It's not yet a month since President Yahya Jammeh declared Gambia an Islamic Republic - ostensibly in a bid to break away from its colonial past - but the implications of that announcement are only coming into play. The president maintained that other faiths retained their freedoms regardless but all female civil servants are now required to cover their hair.
No reasons were given for the introduction of the new rule, which was announced in a memo that was leaked to local opposition newspapers.
The memo, published by Freedom stated 'all female staff' within government departments were no longer allowed to expose their hair during working hours, effective from December 31.

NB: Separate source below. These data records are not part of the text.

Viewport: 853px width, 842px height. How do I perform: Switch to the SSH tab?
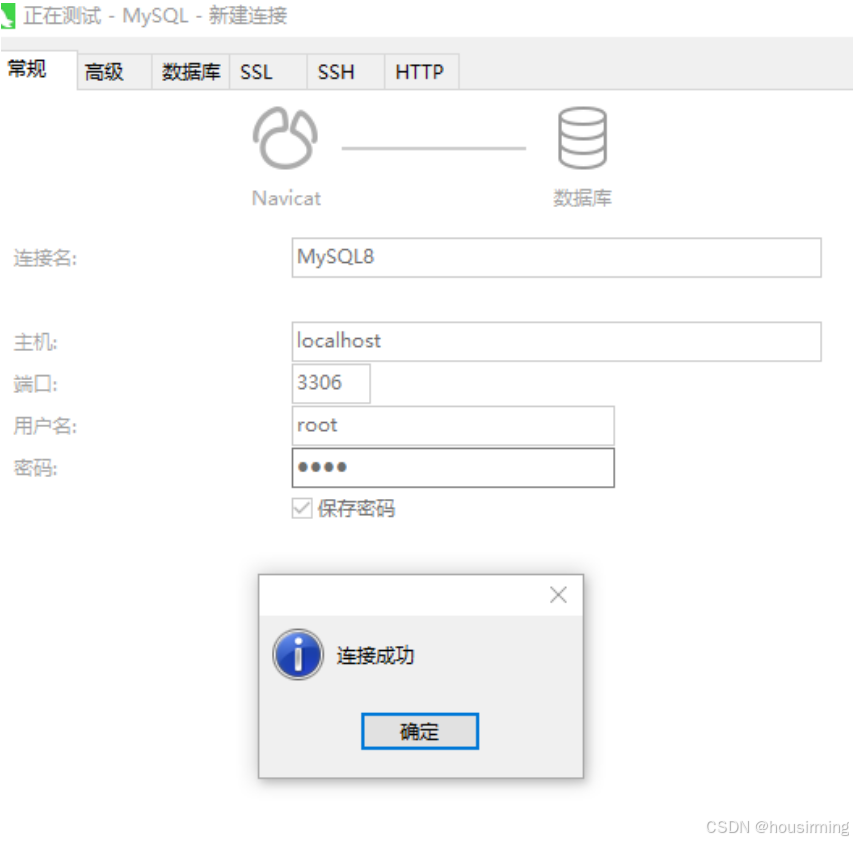pyautogui.click(x=334, y=71)

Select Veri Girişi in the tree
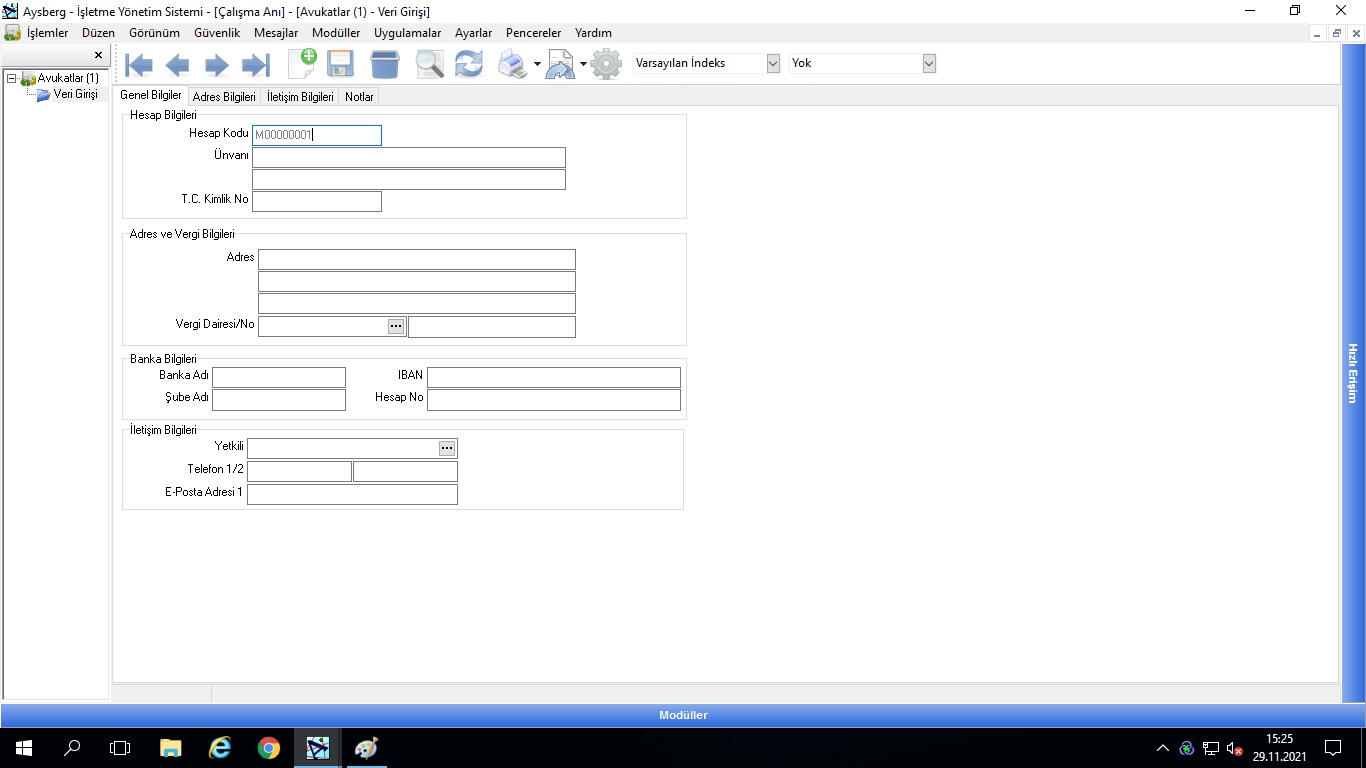75,94
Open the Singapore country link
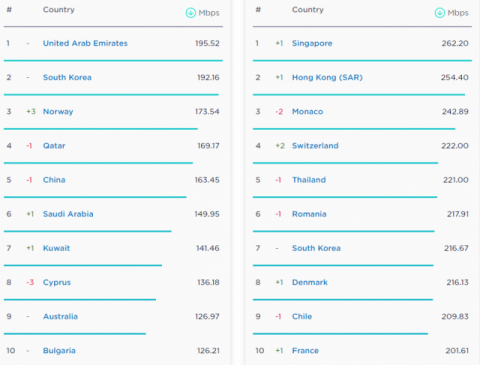 (312, 43)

It went on to urge female staff 'to use a head tie and neatly wrap their hair'.
'All heads of departments and agencies are urgently advised to implement this directive and bring it to the attention of their female staff,' the memo concluded.

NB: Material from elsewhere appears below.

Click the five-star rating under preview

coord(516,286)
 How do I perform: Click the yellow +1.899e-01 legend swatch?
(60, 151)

Although it doesn't appear that the president's announcement changes Gambia's laws or its constitutional status as a secular state, it could yet form the justification for rules such as that now affecting its female employees.
'Gambia cannot afford to continue the colonial legacy,' Jammeh said of his country, which gained independence from Britain in 1965.

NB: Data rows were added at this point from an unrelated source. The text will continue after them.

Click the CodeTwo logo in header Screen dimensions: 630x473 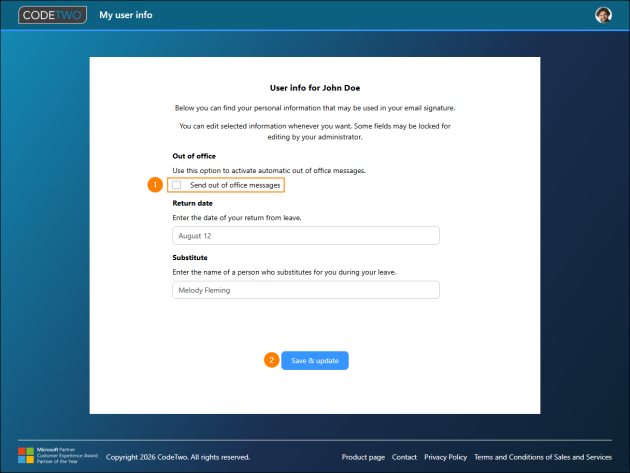(52, 15)
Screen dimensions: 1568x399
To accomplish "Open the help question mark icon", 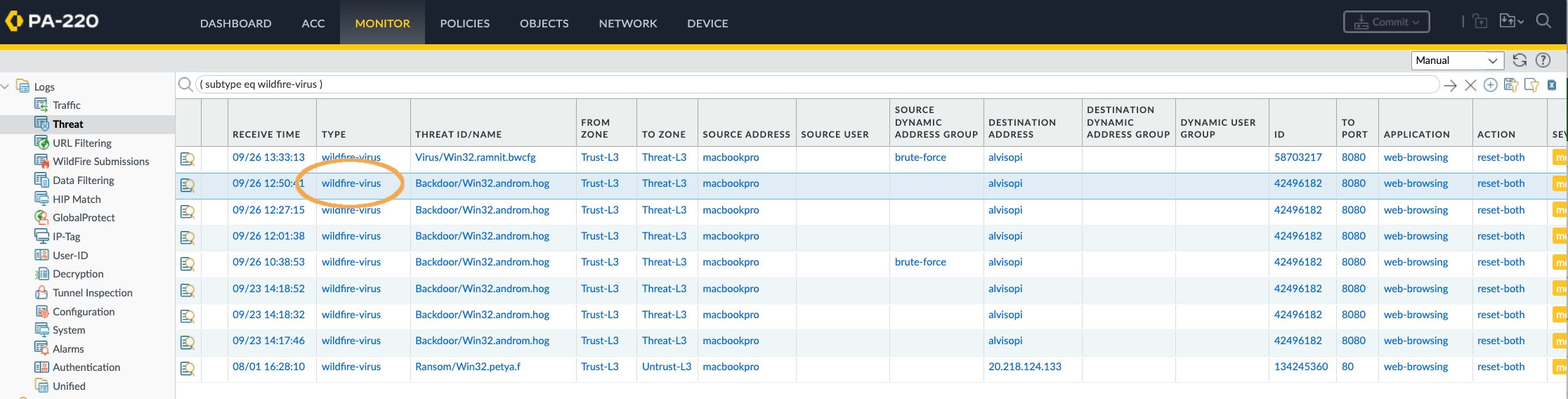I will click(x=1543, y=60).
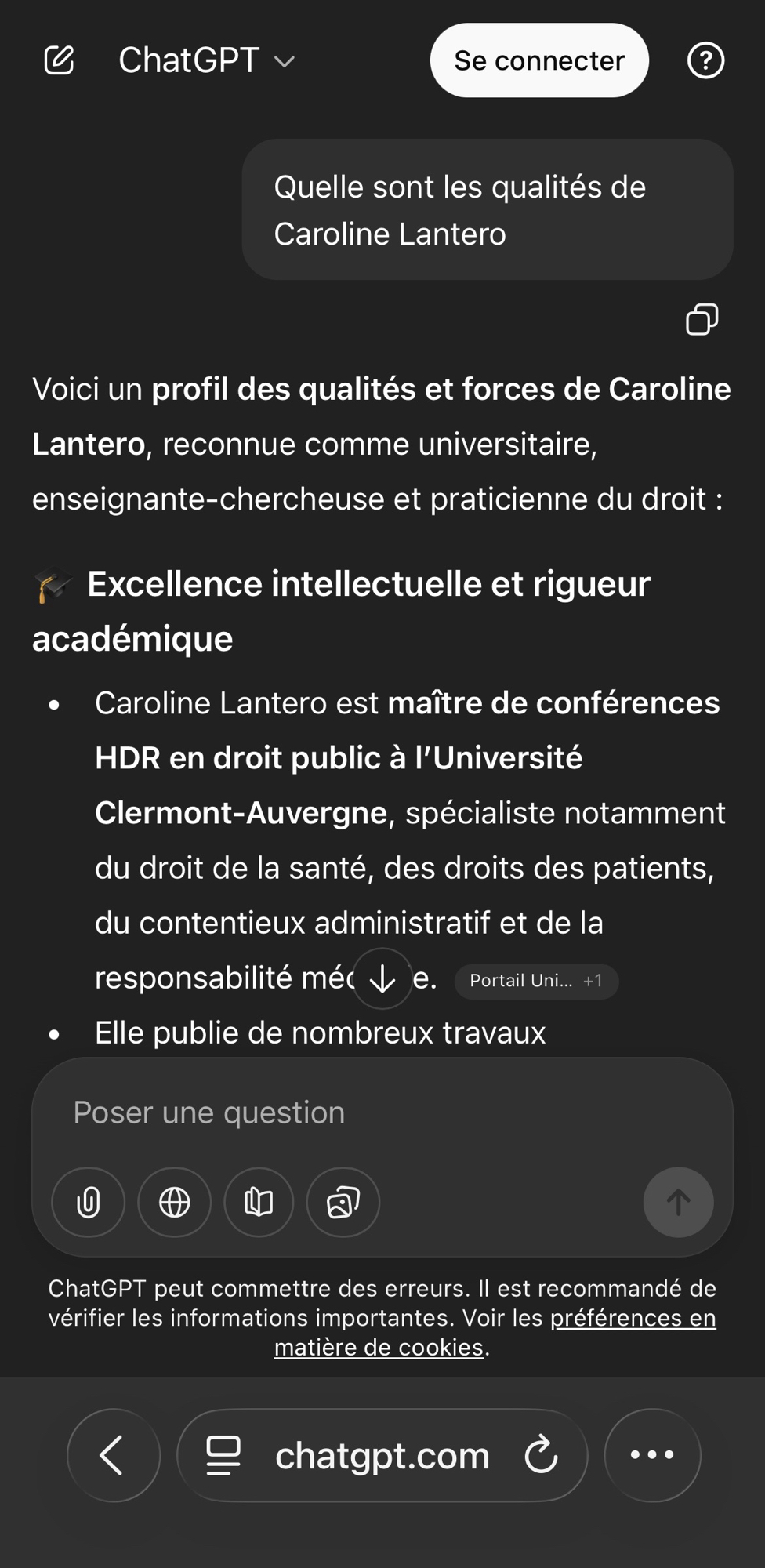
Task: Enable web search globe icon
Action: (174, 1202)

Jammeh said the rights of Gambia's Christian community will be respected and there would be no mandates on dress.
'We will be an Islamic state that would respect the rights of all citizens and non-citizens.'
However, the head of the country's Islamic body wouldn't say if he endorsed the declaration.
'We haven't met yet to discuss over the presidential announcement,' said Gambia's Supreme Islamic Council Chairman Imam Momodou Lamin Touray.
Hamat Bah of the opposition National Reconciliation Party criticized the decision.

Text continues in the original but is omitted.